Earlier this year, the Navy tested a well at the site of a former firefighter training school at the corner of Sullivan and Degraff roads on the north side of the base and found that the amount of the chemicals in the water was above the advisory level, according to Doug Kelly, hydrogeologist with Island County. The site is one of several Superfund sites on the base.
The Navy hasn’t tested groundwater at the current training site near the Navy hospital since there isn’t a well there, he said. But private wells within a mile of the site are being tested.
A test of a well at OLF Coupeville found the presence of PFOA, but not above the advisory level. The Navy has no record that the firefighting foam was ever used at the field.
The Navy has received preliminary results for 34 private wells so far, with three testing above the advisory level. They will be re-tested to ensure the accuracy of the initial test.
The Navy didn’t disclose how many homes are on the contaminated well near the Ault Field base.

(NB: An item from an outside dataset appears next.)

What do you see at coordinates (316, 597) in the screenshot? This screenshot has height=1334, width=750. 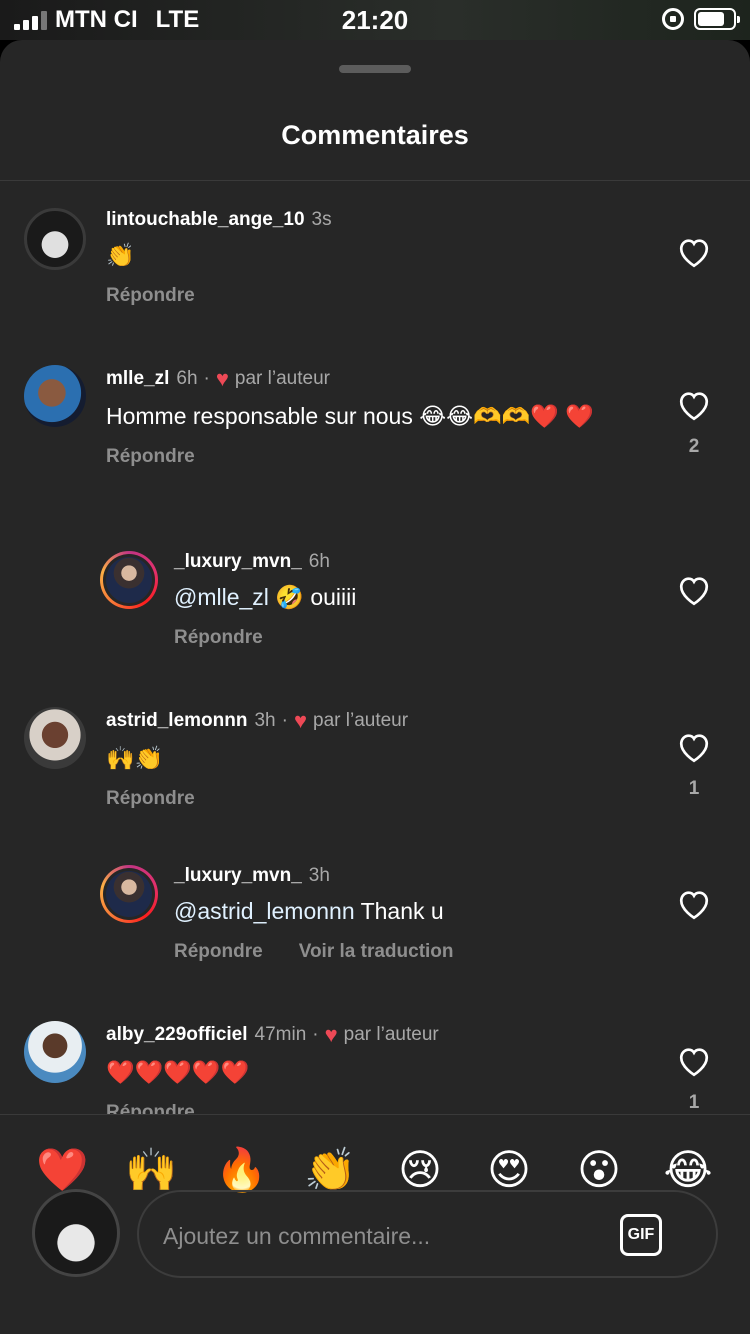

Navy officials hope to test many more wells — a total of 170 — in North and Central Whidbey, but property owners’ response to the Navy’s request to access their wells has been slow so far, according to Leslie Yuenger, public affairs officer for Naval Facilities Engineering Command Northwest.
“In order to protect property owners from potential continual contamination and to discover the breadth of the situation, we need those property owners who received a letter from the Navy to respond to our letter,” she said in an email.
Officials said it’s possible contamination isn’t from firefighting foam. Both PFOA and PFOS were used in a large variety of other things, including nonstick pans, carpet protecting spray and food wrappers. Nearly everyone has the chemicals in their blood, according to Barbara Morrissey, a toxicologist with Office of Environmental Public Health Sciences of the state Department of Health.
Still, it’s relatively rare for the compounds to be present in drinking water. The EPA did a study of public water systems across the nation and found detectable levels present in only 4 percent; an even smaller percentage of systems tested above the advisory level, Morrissey said.
Morrissey said the department advises anyone with a well that tested above the advisory level to stop drinking well water. Still, she explained that the advisory level was set very low as a worst-case scenario, assumes that someone is consuming the same level of the chemical over a lifetime and is based on the water consumption of a pregnant woman — which is larger than average.